One good result of today's procrastination sessions was my discovery of the Heretical Librarian blog. Its author is David Durant, a self-professed conservative librarian from North Carolina. In September 2005 he penned an article, "The Loneliness of a Conservative Librarian", for the Chronicle of Higher Education. Durant finds librarians, as a whole, to be a group of leftist zealots. He has sundered his membership in the American Library Association, and learned never to speak his mind at ALA meetings. The blog--which links to other conservative librarian blogs--has been liberating for him.
Last year at the Medical Library Association meeting, one of the keynote speakers made a comment that was strongly critical of the Iraq war. This received strong applause, including from myself. Later in the speech there was a brief acknowledgment of how horrible Saddam Hussein is. This received weak applause, and people soon stopped clapping. The liberals had carried the day, and would no doubt be listening to NPR very soon.
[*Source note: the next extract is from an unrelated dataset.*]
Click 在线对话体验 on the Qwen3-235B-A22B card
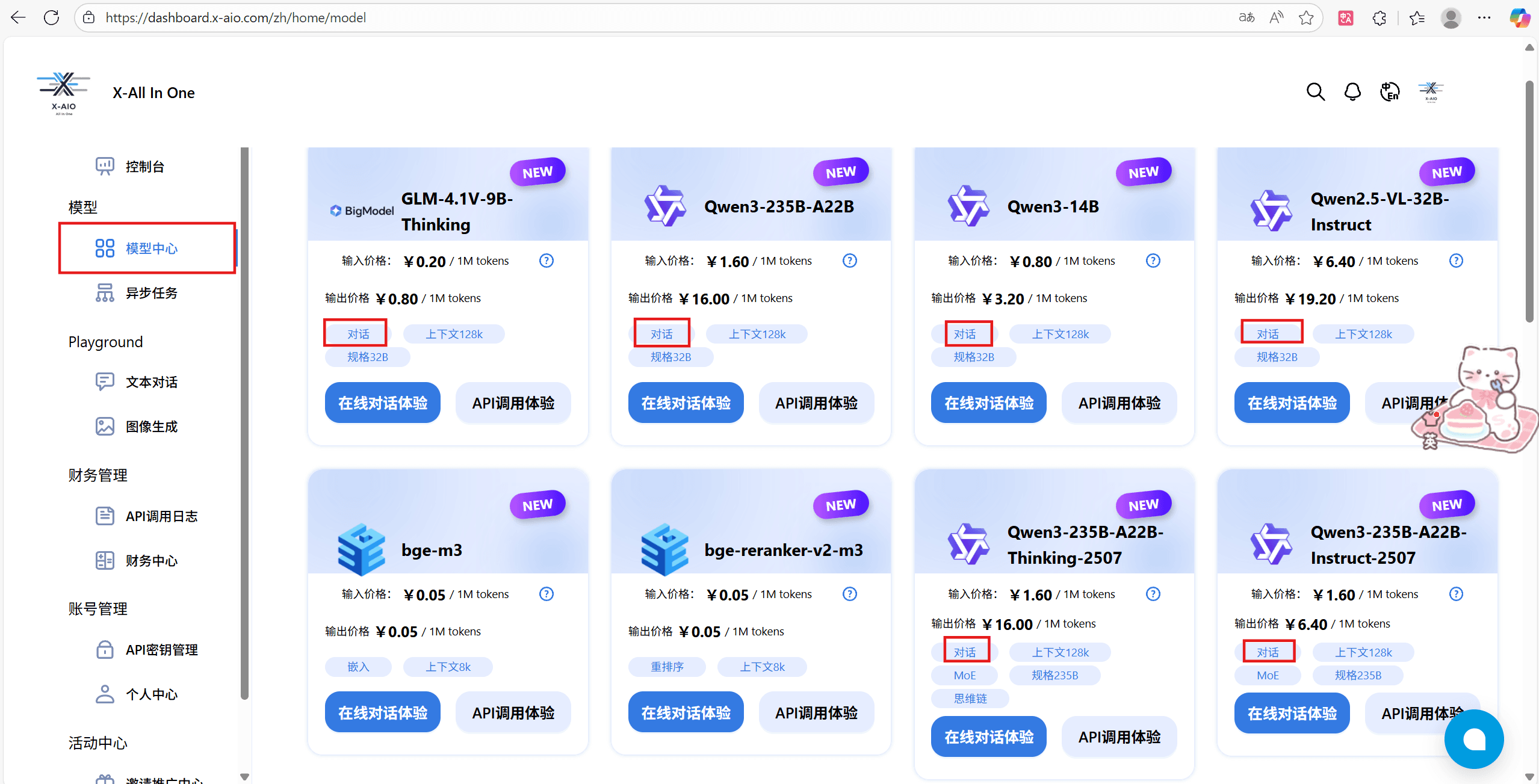This screenshot has width=1539, height=784. point(686,403)

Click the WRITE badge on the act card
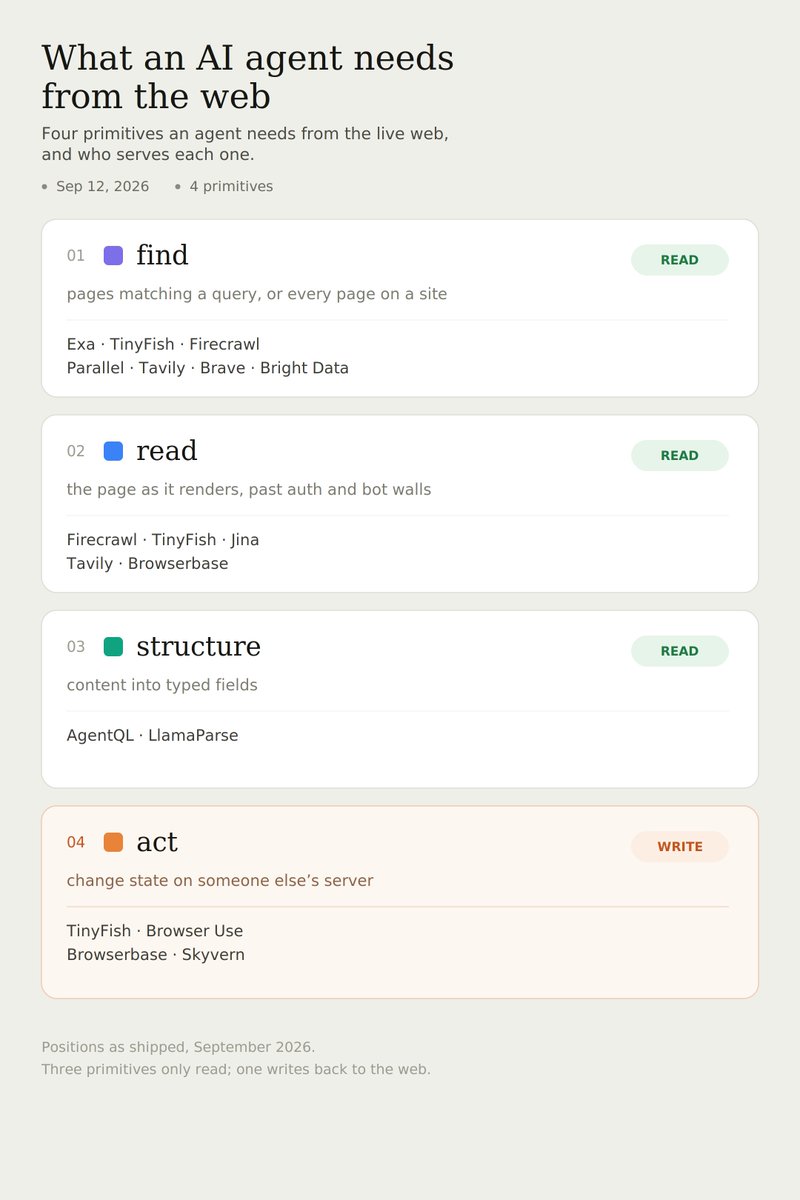tap(680, 847)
Durant is absolutely right. Librarians are predominantly liberal, and not as tolerant of other views as we believe ourselves to be. This is just human nature, perhaps. But for a profession that supposedly values the open exchange of ideas, this is something that we must guard against.
I truly find George W. Bush to be a frightening President, who is worthy of impeachment for violation of our laws. That doesn't give me the right to castigate Mr. Durant for seeing things differently. I may be mystified by his point of view, but I should keep that fact to myself.
Although I'm sympathetic to Mr. Durant's plight, there is a danger in going too far to accommodate divergent perspectives. Right now David Horowitz is campaigning to restore "balance" among university professors, whom he claims tilt too far to the left. They probably do, and just like librarians could stand to be more open-minded. But the truth is that people with liberal, skeptical temperaments are attracted to the professoriate. There is no doubt that bleeding-heart liberals have a hard time being hard in corporate boardrooms. Why isn't Horowitz campaigning for them?